Biden reportedly told Robb he should step down by 5pm or he would be fired. By 8:45, the general counsel position on the NLRB’s online organisational chart was listed as “vacant.”

A spokesperson for the NLRB declined to comment and Robb did not respond to an emailed request.

Dismissal celebrated

Labour groups celebrated Robb’s dismissal and hailed it as a welcome departure from Trump administration policies they deemed hostile toward workers and unions. Biden, who pledged on the eve of the election to be “the most pro-union president you’ve ever seen,” has sought to appeal to working-class Americans and received several key endorsements from organized labour.

Advocates said they hope the action is the first of many such changes.

“This is exactly the kind of aggressive posture that I’ve been hoping to see from the new administration,” Angus Johnston, a historian and founder of StudentActivism.net, wrote on Twitter.

Robb, a former management lawyer who was involved in President Ronald Reagan’s infamous battle against the air traffic controllers union, brought a pro-business approach to the board, which is tasked with overseeing union elections and upholding workers’ rights to organise.

Republicans decried Robb’s firing and said Biden was jeopardising the agency’s independence. Other critics pointed out that President Barack Obama did not fire Ronald Meisburg, the board’s top prosecutor who was appointed by President George W. Bush and served out his term, which lasted more than a year after the Democrat took office.

Rep. Virginia Foxx of North Carolina, the Republican leader of the House Education and Labour Committee, said Biden’s request for Robb’s resignation was “inappropriate” and an “outrageous ultimatum.”

“I urge President Biden to rescind this ill-advised and divisive action against a Senate-confirmed official and allow General Counsel Robb to finish the job he was appointed to do independently and free from political influence,” Foxx said in a statement.

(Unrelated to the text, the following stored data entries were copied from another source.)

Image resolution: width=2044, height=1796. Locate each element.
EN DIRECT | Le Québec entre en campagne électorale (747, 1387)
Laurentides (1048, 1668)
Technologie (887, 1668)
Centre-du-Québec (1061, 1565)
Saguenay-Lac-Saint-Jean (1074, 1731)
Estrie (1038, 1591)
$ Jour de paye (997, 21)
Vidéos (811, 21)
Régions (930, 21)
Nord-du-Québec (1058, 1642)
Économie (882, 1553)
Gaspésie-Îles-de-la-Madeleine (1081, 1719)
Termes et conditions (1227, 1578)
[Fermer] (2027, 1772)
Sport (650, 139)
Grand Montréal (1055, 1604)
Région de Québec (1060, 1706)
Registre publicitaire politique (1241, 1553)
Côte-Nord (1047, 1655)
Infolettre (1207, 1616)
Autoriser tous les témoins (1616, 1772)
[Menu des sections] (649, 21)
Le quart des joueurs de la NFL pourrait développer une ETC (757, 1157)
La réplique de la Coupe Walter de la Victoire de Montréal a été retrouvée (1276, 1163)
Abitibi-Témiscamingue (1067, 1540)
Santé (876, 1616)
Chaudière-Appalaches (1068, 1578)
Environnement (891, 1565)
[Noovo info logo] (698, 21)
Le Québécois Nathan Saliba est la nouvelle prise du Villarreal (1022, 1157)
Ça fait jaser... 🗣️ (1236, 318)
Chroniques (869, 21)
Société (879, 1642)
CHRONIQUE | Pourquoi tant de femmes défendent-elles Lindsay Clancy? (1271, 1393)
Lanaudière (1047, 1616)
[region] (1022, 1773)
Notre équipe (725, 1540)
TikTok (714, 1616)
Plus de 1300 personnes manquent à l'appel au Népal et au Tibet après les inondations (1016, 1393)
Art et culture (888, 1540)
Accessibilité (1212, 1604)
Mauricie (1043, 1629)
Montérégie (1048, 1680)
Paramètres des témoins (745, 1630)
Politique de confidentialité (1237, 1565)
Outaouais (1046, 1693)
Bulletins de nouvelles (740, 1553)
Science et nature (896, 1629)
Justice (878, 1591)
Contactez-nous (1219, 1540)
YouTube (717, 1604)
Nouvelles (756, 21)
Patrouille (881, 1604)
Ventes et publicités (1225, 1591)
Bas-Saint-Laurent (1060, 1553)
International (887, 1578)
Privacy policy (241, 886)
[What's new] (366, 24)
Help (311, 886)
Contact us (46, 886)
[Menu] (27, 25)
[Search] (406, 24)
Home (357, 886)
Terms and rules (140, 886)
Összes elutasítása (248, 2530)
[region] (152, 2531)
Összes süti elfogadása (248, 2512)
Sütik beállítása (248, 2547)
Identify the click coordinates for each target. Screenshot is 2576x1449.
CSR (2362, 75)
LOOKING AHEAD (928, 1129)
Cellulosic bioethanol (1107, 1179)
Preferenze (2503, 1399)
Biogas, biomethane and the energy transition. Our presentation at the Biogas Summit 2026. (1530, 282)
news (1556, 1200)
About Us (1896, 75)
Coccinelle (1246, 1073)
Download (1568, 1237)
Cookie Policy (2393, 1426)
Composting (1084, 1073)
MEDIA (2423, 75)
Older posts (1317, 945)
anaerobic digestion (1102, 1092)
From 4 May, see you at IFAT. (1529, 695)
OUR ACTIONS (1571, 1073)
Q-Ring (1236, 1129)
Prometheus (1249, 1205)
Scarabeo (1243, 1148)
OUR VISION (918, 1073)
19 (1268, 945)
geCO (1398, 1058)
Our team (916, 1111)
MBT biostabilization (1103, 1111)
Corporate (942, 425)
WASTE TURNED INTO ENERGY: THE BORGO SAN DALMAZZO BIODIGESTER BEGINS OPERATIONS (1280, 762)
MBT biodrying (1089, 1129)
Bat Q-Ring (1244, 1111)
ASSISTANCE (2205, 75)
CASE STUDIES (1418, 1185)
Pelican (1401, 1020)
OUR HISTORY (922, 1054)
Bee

Major labour unions, like the Service Employees International Union and the Communications Workers of America, were among those to raise concerns during his tenure, and they had pushed Biden to sack him.

Emma Kinema, an organiser with CWA, said pressure on Democrats from her union and others made the change happen. Terrence Wise, a McDonald’s employee in Kansas City and an activist with Fight for $15 and a Union, said that Robb “stood in our way.”

“It really is a new day,” Wise said in a statement. “By asking Peter Robb to step down on day one, President Biden is already showing how things are changing in Washington. It’s proof this administration is putting workers ahead of giant corporations and their cronies.”